Probably not, no. We should remember: this is the 21st century, and there will absolutely come a heap of gasps from the, dare I say, the more prudish, who are less concerned with the safety of individuals (after all, no one’s boycotting mountain biking) and more that the idea of, in effect, selling oneself for monetary benefit is distasteful. It is likely that the venture is dangerous, but it’s the naive who say that travel isn’t, anyway. Between shacking up with a rich stranger in 5-star hotel, who may or may not have misread ‘Finland’ for ‘fellatio’, or walking to a hostel so cheap the doorman lies dead on the reception counter, there are probably a lot of people who’d pick Mr. Licentious Moneybags.

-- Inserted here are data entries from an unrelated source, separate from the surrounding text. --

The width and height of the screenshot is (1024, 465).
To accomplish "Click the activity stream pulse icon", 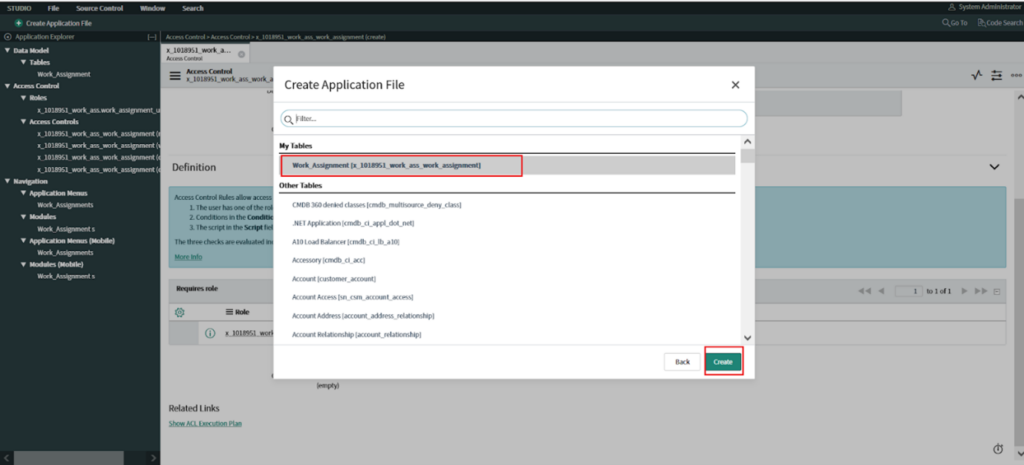I will pos(977,76).
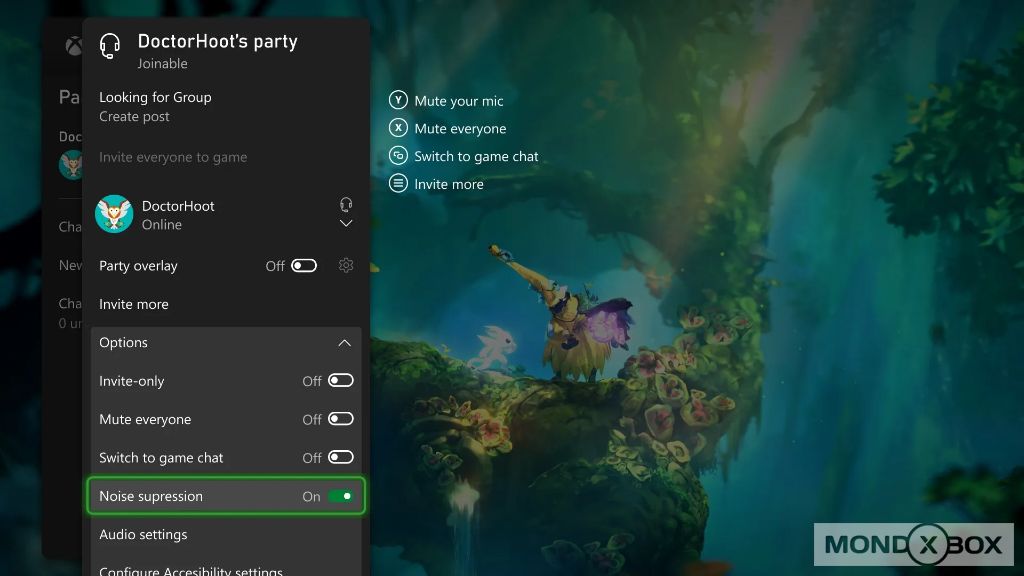Screen dimensions: 1024x576
Task: Disable the Noise suppression toggle
Action: pyautogui.click(x=340, y=496)
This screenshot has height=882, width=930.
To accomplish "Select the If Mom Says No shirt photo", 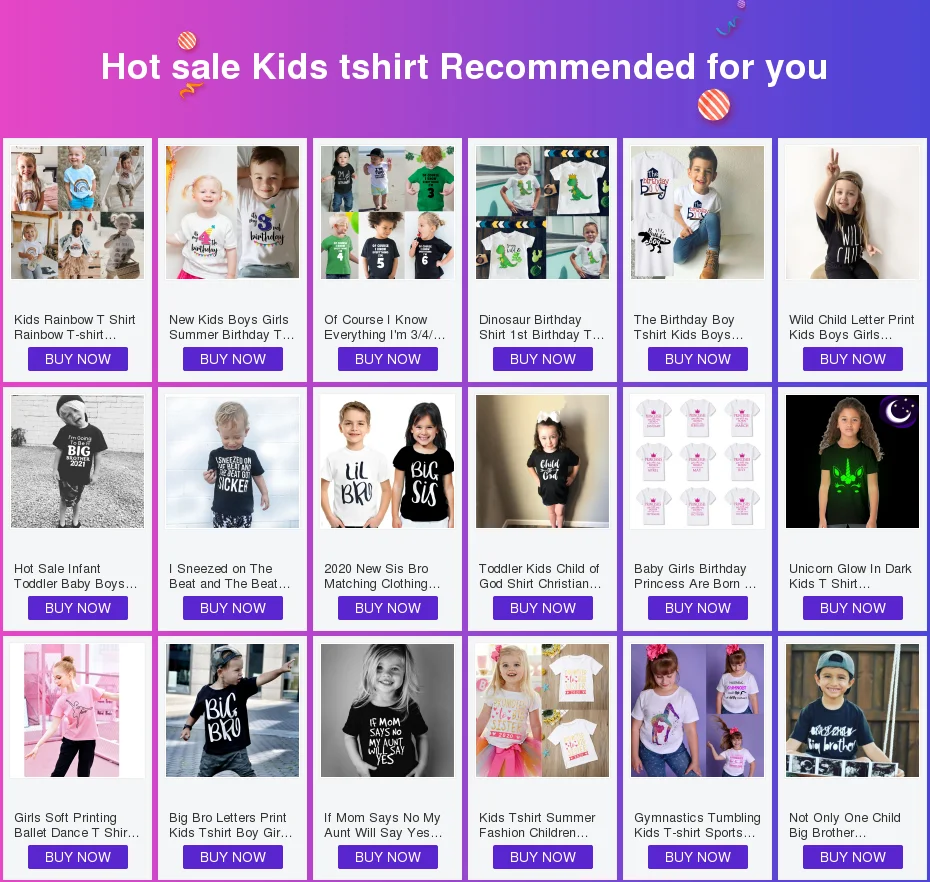I will 387,711.
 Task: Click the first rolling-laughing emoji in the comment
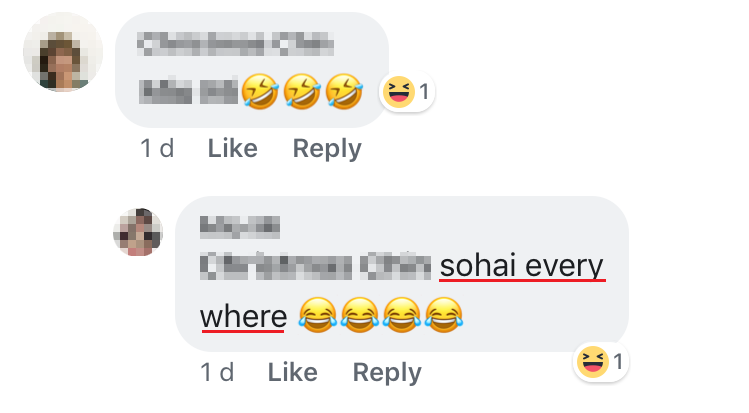259,94
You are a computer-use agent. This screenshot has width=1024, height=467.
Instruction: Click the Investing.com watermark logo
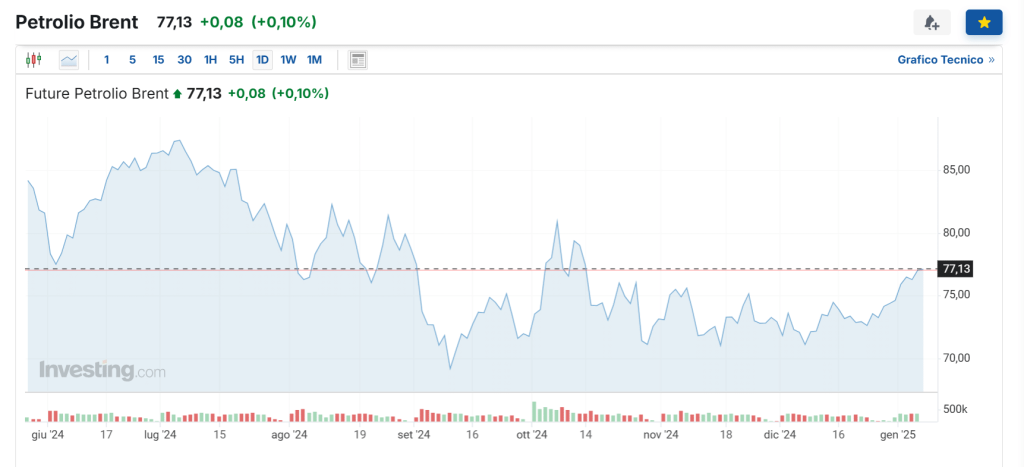tap(102, 371)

It’s not a lack of adventurousness that compels me to say that: why, in such situations, I’d be glad to hoist the corpse from the desk, throw it into the Yangtze river and bam: I’ve got myself a job in mainland China. But the Miss Travel site, theoretically, opens up two doors, for those that want them open: that of having a financially failsafe in case it all goes pearshaped and also to go places you wouldn’t go otherwise e.g. restaurants, hotels, which are a large part of the novelty of visiting a country. Conversely, for the generous party, some companionship where you might not have it.

Funding your travel through such a controversial method may attract some unwanted consequences

I say hypothetically, because the generous person themselves may not be a failsafe: in fact, they might be capricious and frugal, leaving you on the second day sans money, sans hope. And a word of caution to all the financially-gifted individuals: you’d better make darn-sure you’re companion is the fit filly she says she is, and not some washed-out tramp from Essex (sorry Essex).

When we add up the pros and cons, it is apparent why there is so much controversy surrounding the site, but that perhaps it is more to do with the ambiguous uneasiness people feel about online dating, then the facts. Furthermore, this is a interestingly complex issue: other people talking about this phenomenon approach it from a psychological perspective, and rightly so. However, I believe the morality of Miss Travel’s girls and boys are quite safe.

Lastly: if anyone is thinking of getting involved in the buisness of love for money (or travel), to take the journalist and one-time sugar-baby Helen Croydon’s advice – don’t do it for the money, but out of genuine attraction. And if you fall in love in Ibiza, so be it.